Description of the task:
Each record must reappear in the answer exactly as it is written.

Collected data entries
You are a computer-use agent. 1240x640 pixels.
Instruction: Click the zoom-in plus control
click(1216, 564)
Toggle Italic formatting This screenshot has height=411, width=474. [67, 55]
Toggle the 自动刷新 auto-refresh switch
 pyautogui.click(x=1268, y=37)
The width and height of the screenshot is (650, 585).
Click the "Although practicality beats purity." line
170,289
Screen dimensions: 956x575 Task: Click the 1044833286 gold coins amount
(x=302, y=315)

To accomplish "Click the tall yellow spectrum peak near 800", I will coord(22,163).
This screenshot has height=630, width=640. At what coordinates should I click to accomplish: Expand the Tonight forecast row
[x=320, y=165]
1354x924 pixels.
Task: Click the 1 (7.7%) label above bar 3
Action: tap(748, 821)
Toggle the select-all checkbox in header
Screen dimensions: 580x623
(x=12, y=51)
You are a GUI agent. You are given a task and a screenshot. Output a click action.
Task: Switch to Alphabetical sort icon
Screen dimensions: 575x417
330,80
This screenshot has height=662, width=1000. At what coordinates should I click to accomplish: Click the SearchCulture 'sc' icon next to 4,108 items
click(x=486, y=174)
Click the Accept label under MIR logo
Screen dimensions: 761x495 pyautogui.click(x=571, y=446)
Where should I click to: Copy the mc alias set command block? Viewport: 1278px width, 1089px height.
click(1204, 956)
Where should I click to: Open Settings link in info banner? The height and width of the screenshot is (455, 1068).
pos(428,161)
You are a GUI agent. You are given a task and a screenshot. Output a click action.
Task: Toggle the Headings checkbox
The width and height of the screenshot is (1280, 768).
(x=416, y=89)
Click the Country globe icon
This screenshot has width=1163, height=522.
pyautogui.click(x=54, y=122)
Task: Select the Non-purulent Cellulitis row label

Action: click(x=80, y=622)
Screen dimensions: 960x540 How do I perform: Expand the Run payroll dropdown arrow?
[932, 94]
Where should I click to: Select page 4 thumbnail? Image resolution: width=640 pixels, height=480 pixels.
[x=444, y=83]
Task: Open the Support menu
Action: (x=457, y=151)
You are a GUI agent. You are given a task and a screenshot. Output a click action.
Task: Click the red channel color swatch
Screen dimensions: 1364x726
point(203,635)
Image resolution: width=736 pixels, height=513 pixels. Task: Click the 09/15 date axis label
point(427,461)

Your solution:
You are a computer-use agent. 1240x640 pixels.
Instruction: Click the zoom-in plus control
click(1216, 564)
Toggle Italic formatting This screenshot has height=411, width=474. [67, 55]
Toggle the 自动刷新 auto-refresh switch
 pyautogui.click(x=1268, y=37)
The width and height of the screenshot is (650, 585).
Click the "Although practicality beats purity." line
170,289
Screen dimensions: 956x575 Task: Click the 1044833286 gold coins amount
(x=302, y=315)

To accomplish "Click the tall yellow spectrum peak near 800", I will coord(22,163).
This screenshot has height=630, width=640. At what coordinates should I click to accomplish: Expand the Tonight forecast row
[x=320, y=165]
1354x924 pixels.
Task: Click the 1 (7.7%) label above bar 3
Action: tap(748, 821)
Toggle the select-all checkbox in header
Screen dimensions: 580x623
(x=12, y=51)
You are a GUI agent. You are given a task and a screenshot. Output a click action.
Task: Switch to Alphabetical sort icon
Screen dimensions: 575x417
330,80
This screenshot has height=662, width=1000. At what coordinates should I click to accomplish: Click the SearchCulture 'sc' icon next to 4,108 items
click(x=486, y=174)
Click the Accept label under MIR logo
Screen dimensions: 761x495 pyautogui.click(x=571, y=446)
Where should I click to: Copy the mc alias set command block? Viewport: 1278px width, 1089px height.
click(1204, 956)
Where should I click to: Open Settings link in info banner? The height and width of the screenshot is (455, 1068).
pos(428,161)
You are a GUI agent. You are given a task and a screenshot. Output a click action.
Task: Toggle the Headings checkbox
The width and height of the screenshot is (1280, 768).
(x=416, y=89)
Click the Country globe icon
This screenshot has width=1163, height=522.
pyautogui.click(x=54, y=122)
Task: Select the Non-purulent Cellulitis row label

Action: click(x=80, y=622)
Screen dimensions: 960x540 How do I perform: Expand the Run payroll dropdown arrow?
[932, 94]
Where should I click to: Select page 4 thumbnail? Image resolution: width=640 pixels, height=480 pixels.
[x=444, y=83]
Task: Open the Support menu
Action: (x=457, y=151)
You are a GUI agent. You are given a task and a screenshot. Output a click action.
Task: Click the red channel color swatch
Screen dimensions: 1364x726
point(203,635)
Image resolution: width=736 pixels, height=513 pixels. Task: Click the 09/15 date axis label
point(427,461)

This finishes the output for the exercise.